Georgina Geikie (born 6 December 1984) is a British sport shooter who competed for Great Britain in the 2012 Summer Olympics.

Early life
Geikie was born in Okehampton, Devon.  She studied for a degree in Product Design at Cardiff University.

Sports
At the 2006 Commonwealth Games held in Melbourne, Australia, Geikie teamed up with Julia Lyndall to win the bronze medal in the women's 10 meters air pistol pairs behind gold medallists Dina Aspandiyarova and Lalita Yauhleuskaya of Australia and silver medallists Joseline Lee Yean Cheah and Bibiana Pei Chin Ng from Malaysia.
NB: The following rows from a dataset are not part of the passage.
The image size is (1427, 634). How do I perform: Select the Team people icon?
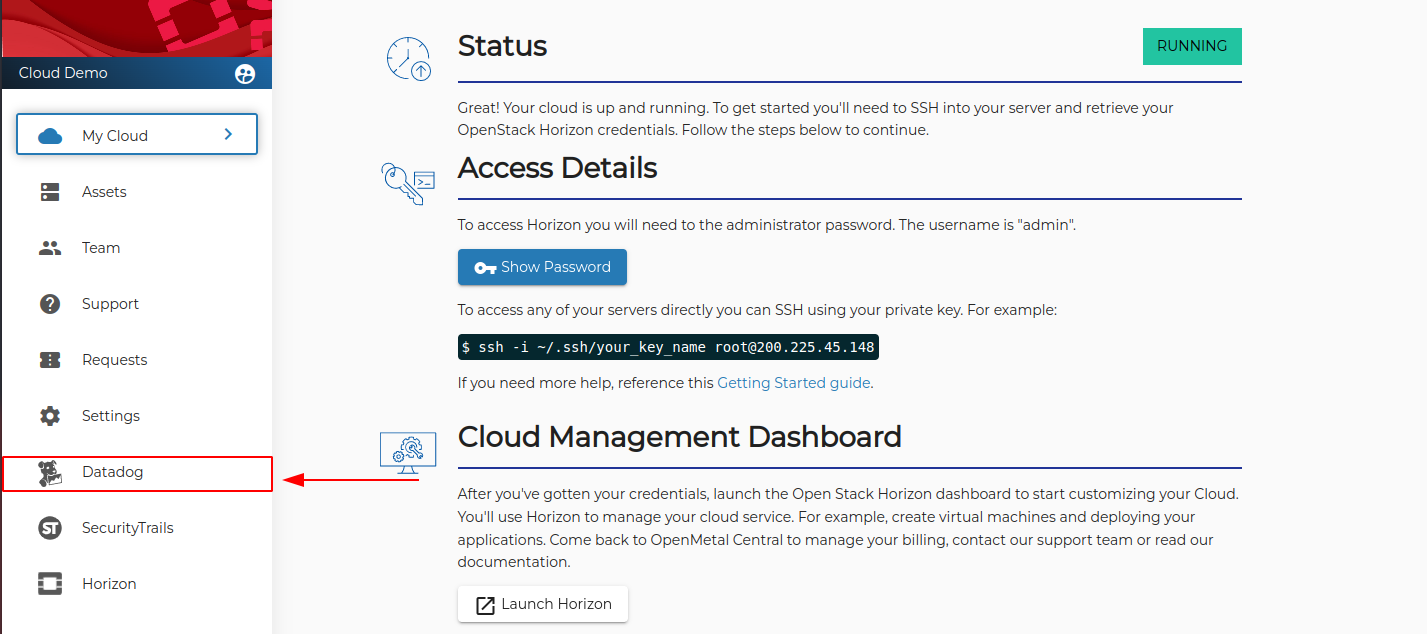coord(49,247)
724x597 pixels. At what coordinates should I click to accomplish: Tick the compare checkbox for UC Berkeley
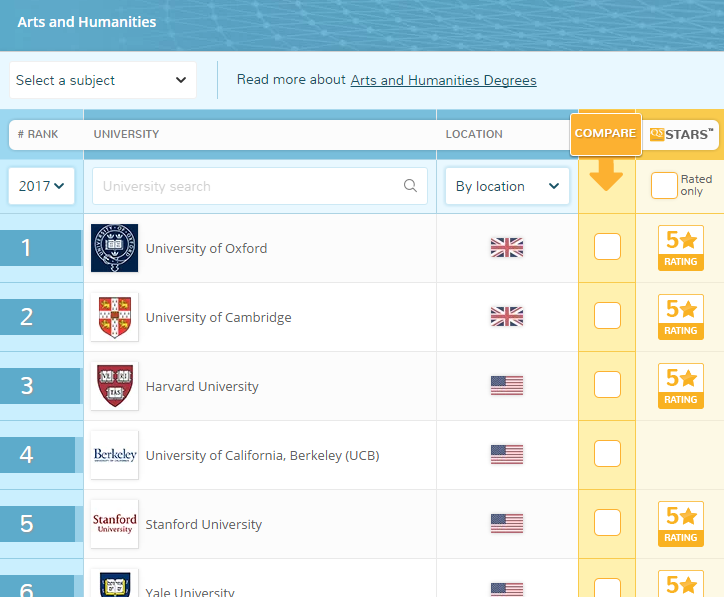607,453
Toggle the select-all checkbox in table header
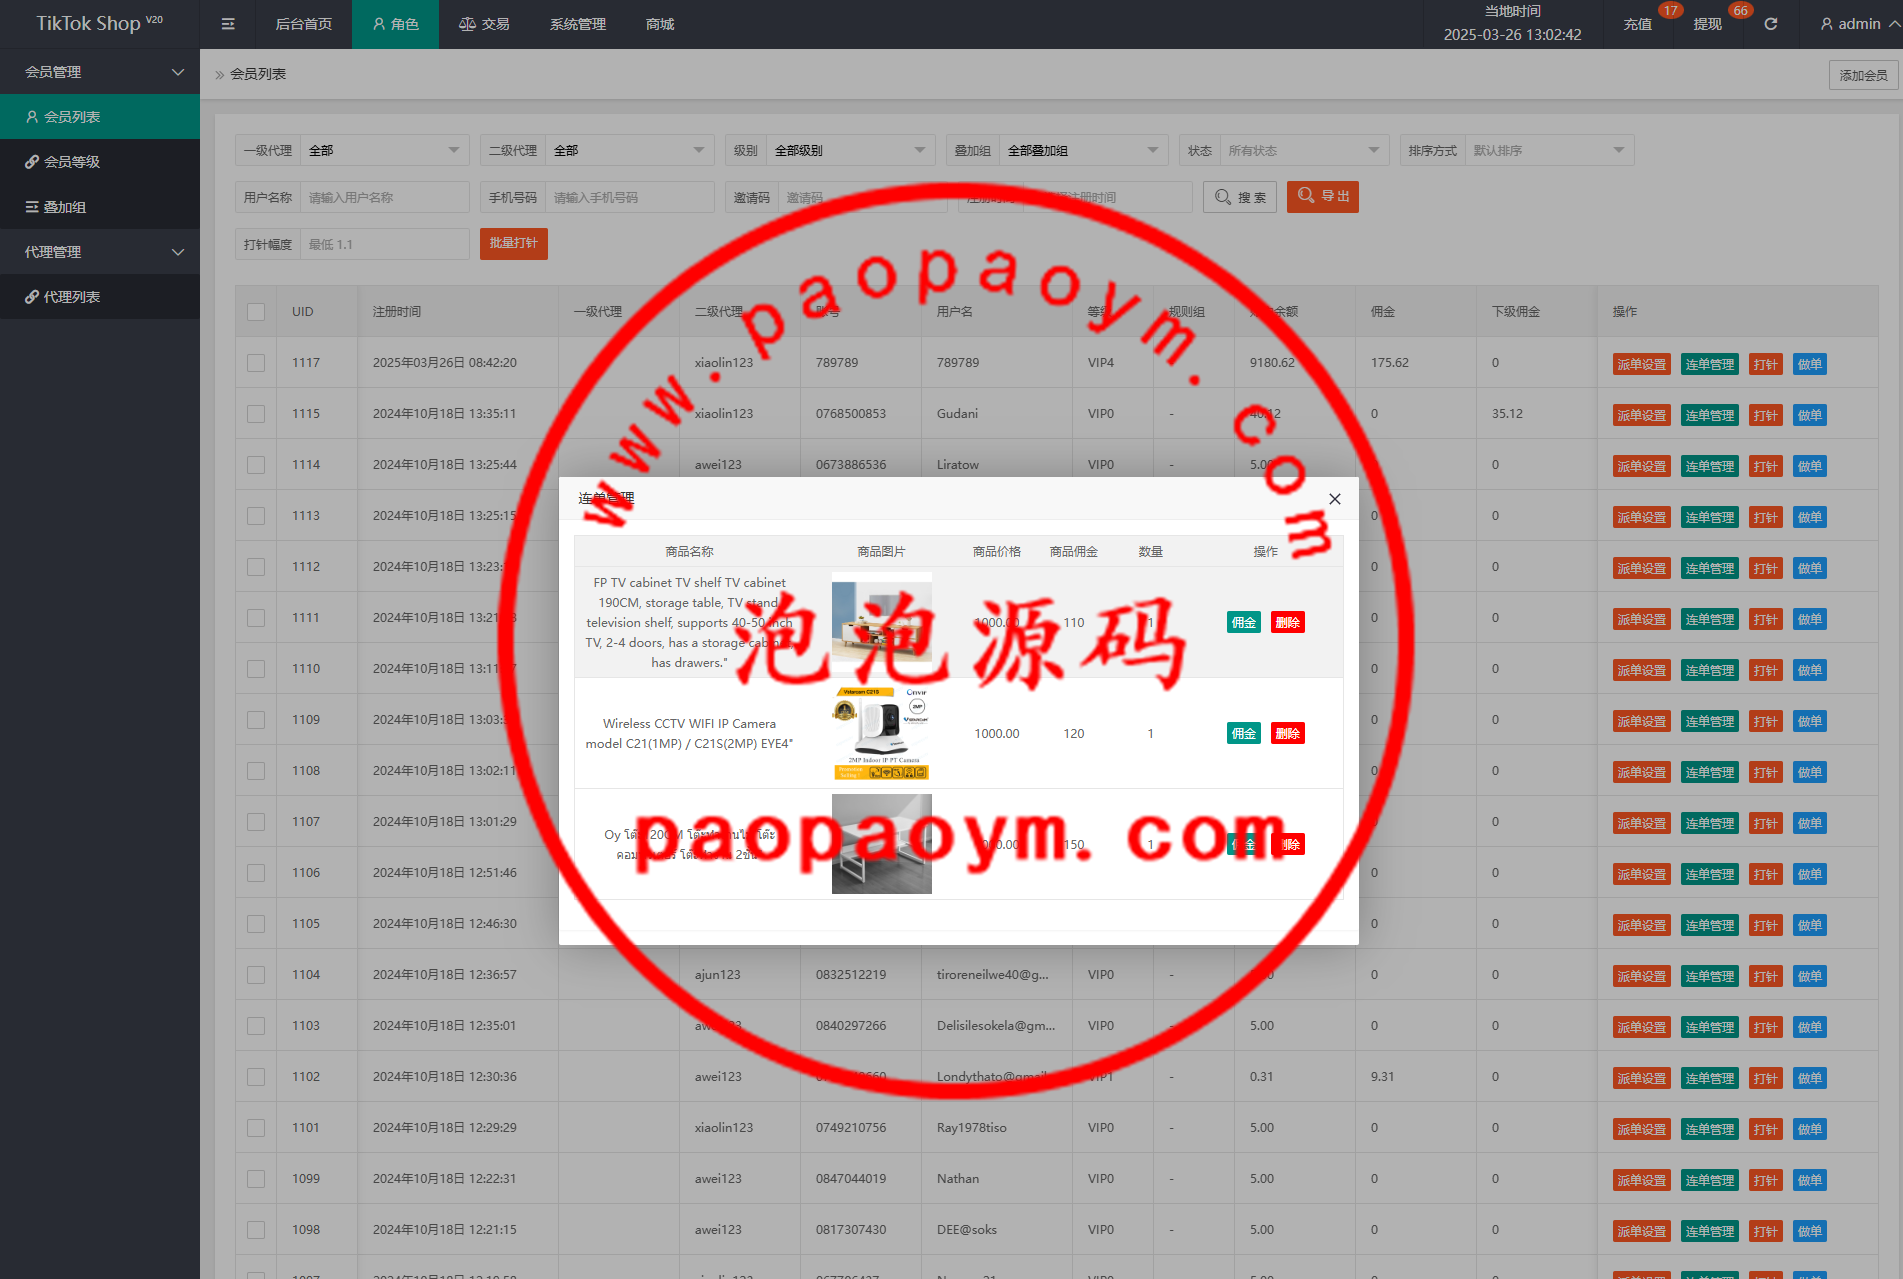1903x1279 pixels. coord(256,312)
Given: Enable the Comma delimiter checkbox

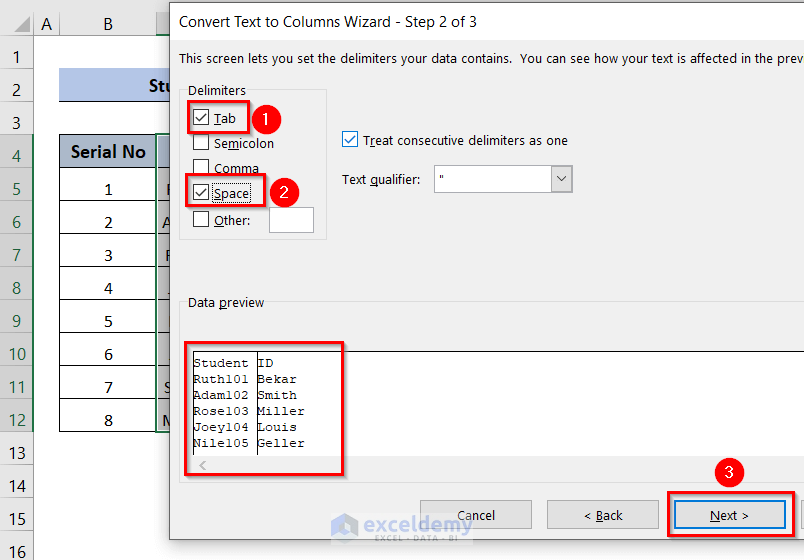Looking at the screenshot, I should (201, 168).
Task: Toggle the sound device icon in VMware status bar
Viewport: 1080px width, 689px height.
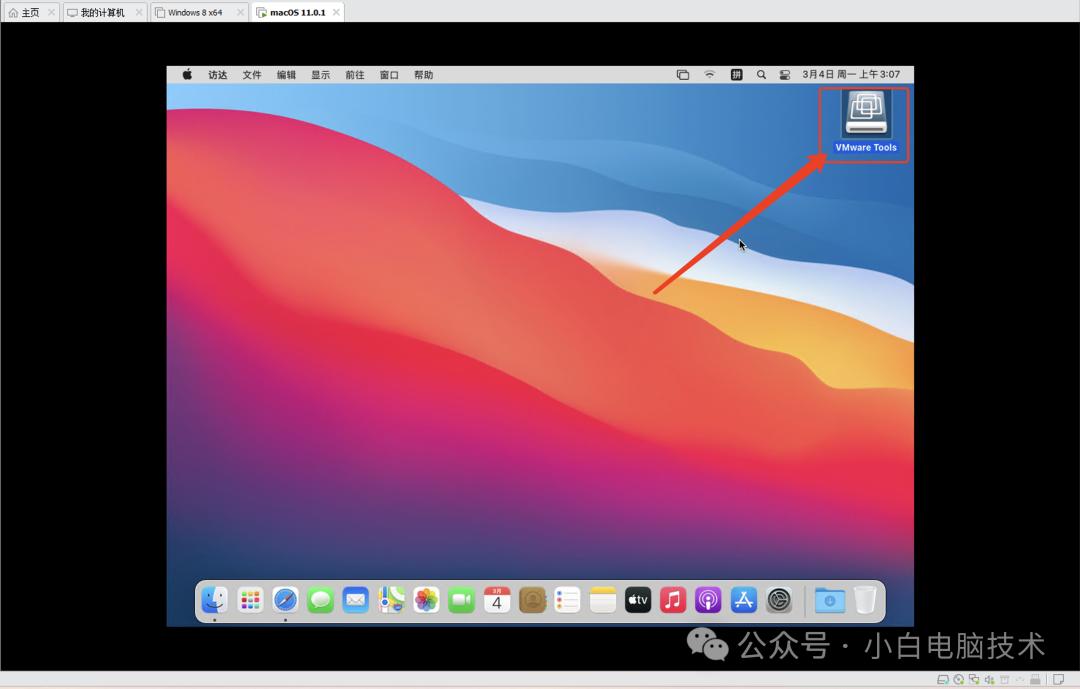Action: 989,679
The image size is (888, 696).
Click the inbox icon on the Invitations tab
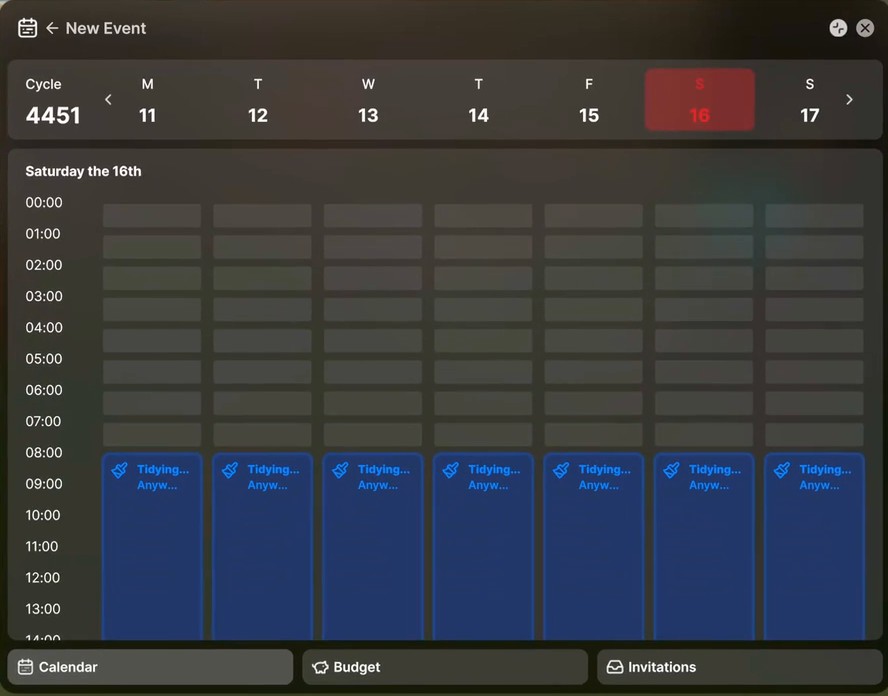(614, 667)
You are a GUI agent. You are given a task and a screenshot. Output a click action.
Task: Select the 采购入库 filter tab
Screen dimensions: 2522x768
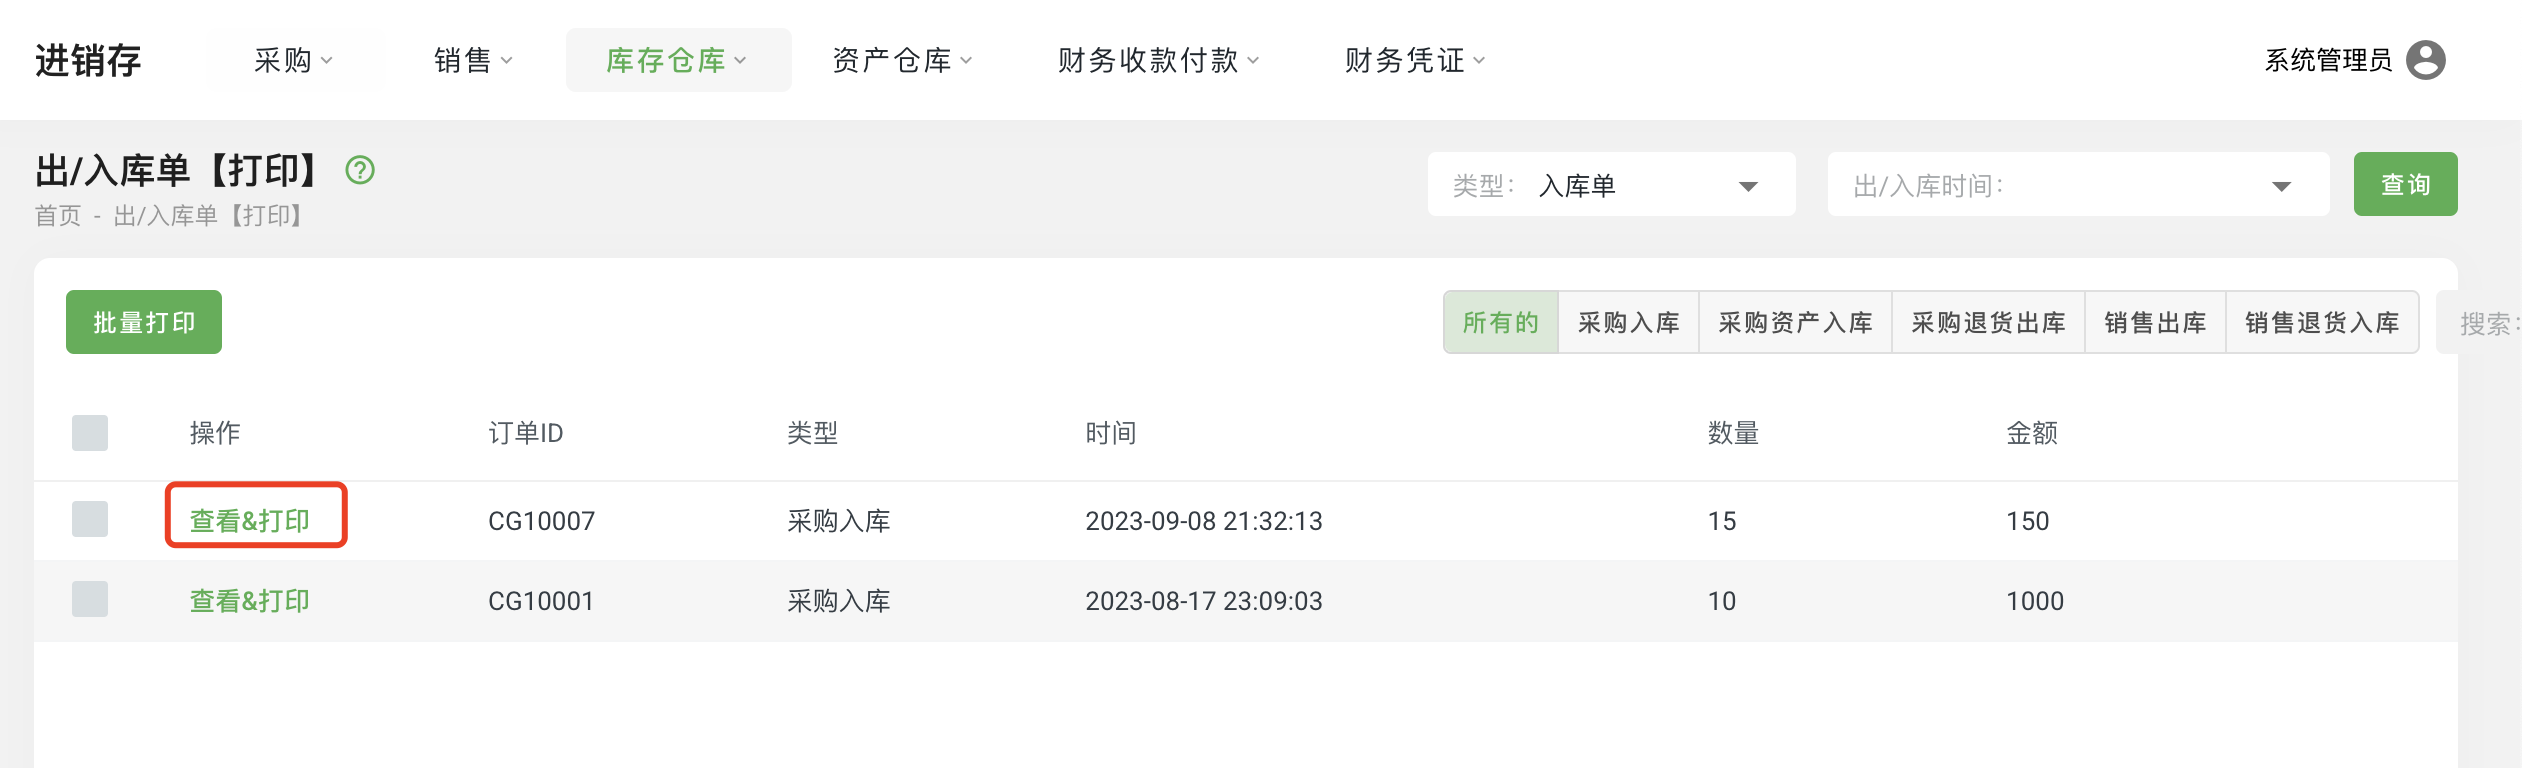(1628, 322)
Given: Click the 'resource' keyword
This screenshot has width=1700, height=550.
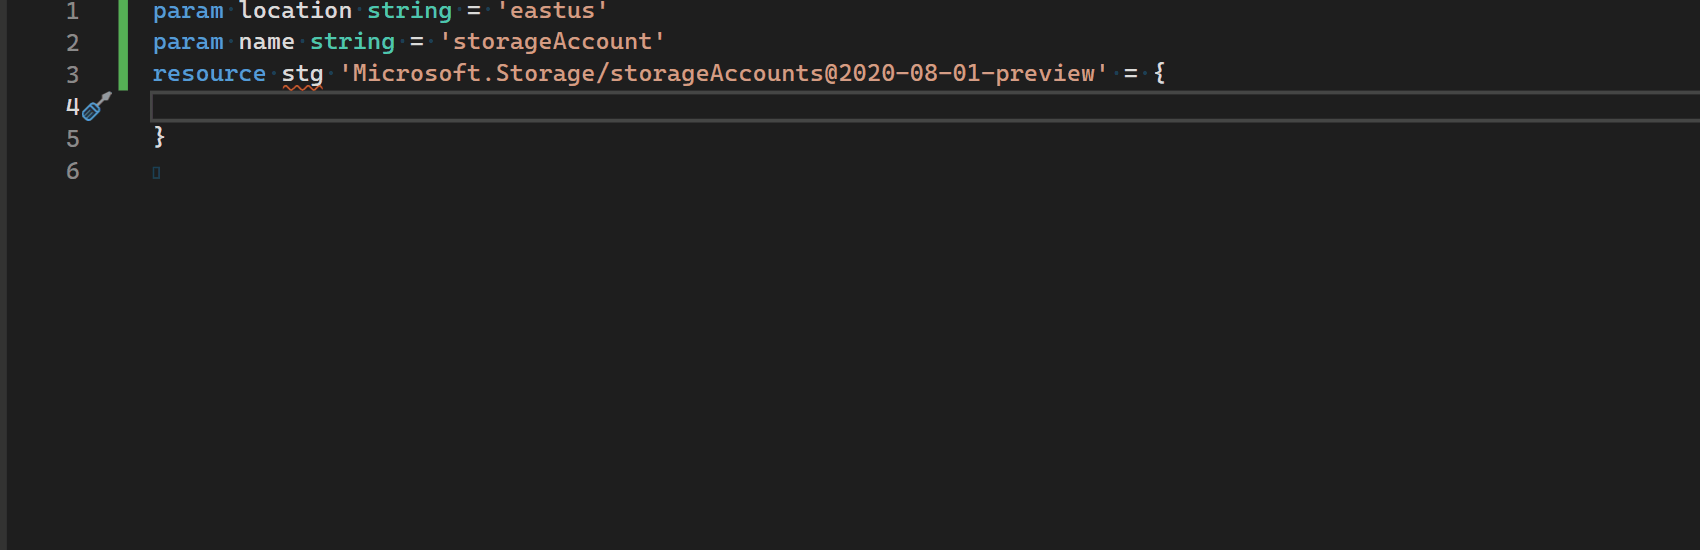Looking at the screenshot, I should (209, 74).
At the 2010 Commonwealth Shooting Championships Geikie won four medals; two individual bronzes and a silver and bronze in team events.  She competed for England at the 2010 Commonwealth Games held in Delhi, India. Again partnered by Julia Lyndall, the pair repeated their result at the 2006 Games by winning a bronze medal in the women's 25 metre pistol pairs with a score of 1122 points.  Despite her medal Geikie lost her place as one of the six athletes funded by British Shooting with money provided by UK Sport following a bi-annual review of performances.

At the 2011 European Shooting Championships in Belgrade, Greikie achieved the Olympic qualifying standard in the 25 metres pistol event earning Great Britain a second qualifying berth for the event in addition to their host nation place. Her score of 578 points meant she finished 13th out of the 48 competitors.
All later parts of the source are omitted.